Movies that gear us toward a central enigma have an unenviable task. The better job they do of building things up, the higher the expectations are for the payoff. It’s no surprise, then, that Annihilation is going to squander some of its good will by having to go with something concrete when it’s time to reveal the mystery. “Concrete” does not mean that anything in Annihilation is over-explained, and in fact, some might complain that “what this is” is something Garland et al might have delivered to us more definitively. Really, it’s just that when a movie does such a good job whetting our appetites for something mind-blowing, we can’t help but be disappointed when our minds are not fully blown. If you’re a cynic, you’ll say that a blown mind is no longer an attainable condition, after centuries of storytelling and many decades of the science fiction variety thereof.
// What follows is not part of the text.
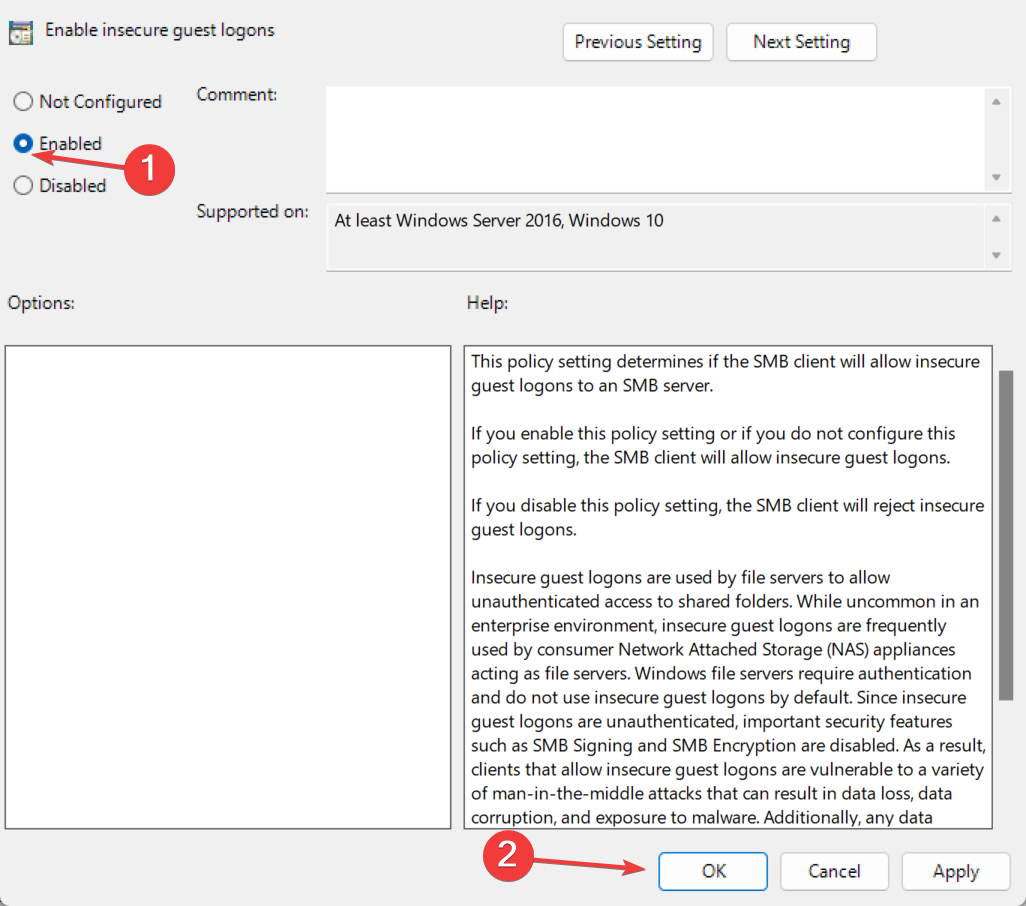The width and height of the screenshot is (1026, 906).
Task: Go to Previous Setting
Action: pyautogui.click(x=638, y=42)
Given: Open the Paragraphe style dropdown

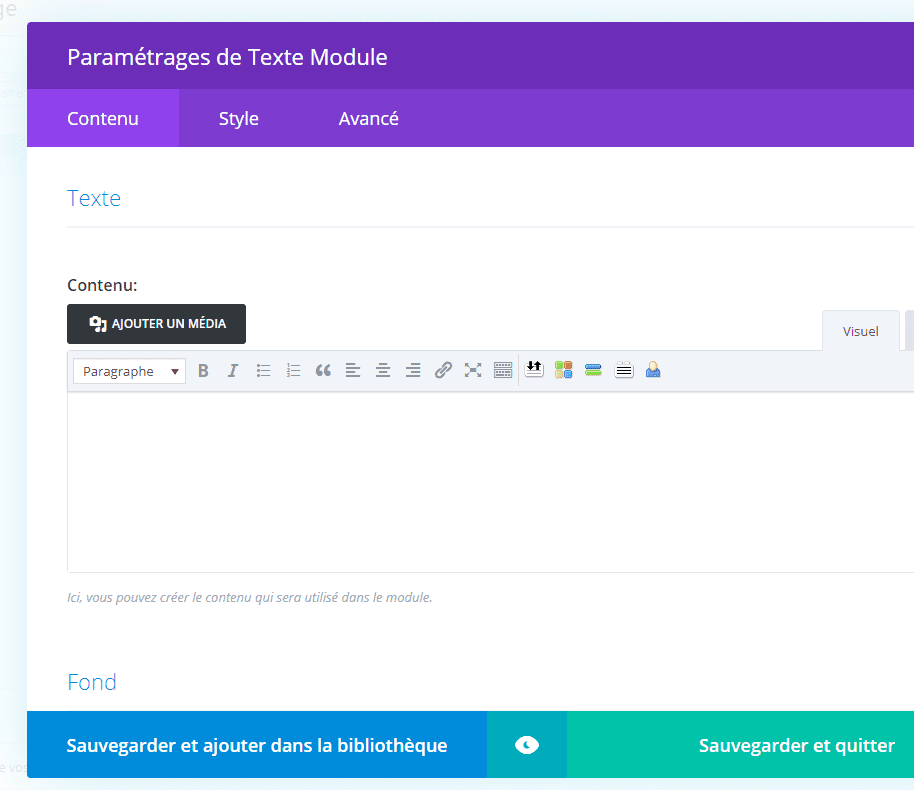Looking at the screenshot, I should 128,370.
Garland gets us closer to that state than many other filmmakers, and for this he should be commended. As the group crosses the rubicon into the shimmer, exhilarating oddities are doled out to us at perfect intervals. Plants are not quite like plants. Animals are not quite like animals. And human beings – what’s left of them – are very much not like human beings. The ways in which these things differ will make your skin crawl, though are often suffused with their own beauty.

The paradox about the space within the shimmer is that it’s both a place of beauty and a place of dread. The score by Jeff Barrow and Ben Salisbury and the sound design by Ben Barker underscore the dread, and they are indispensable to the film’s tone. Some of the images within the shimmer seem impossible, but it’s the impossible sounds that might leave you awake at night.

Garland has created a mood unlike anything in recent cinema, but in doing so he has left his narrative a bit disjointed. Remember how half the things introduced on the TV show Lost never paid off? You might make that argument about Annihilation. The shimmer is a place where rules don’t apply, but storytelling rules still apply to the film, and it’s reasonable to be frustrated by the loose threads Garland leaves.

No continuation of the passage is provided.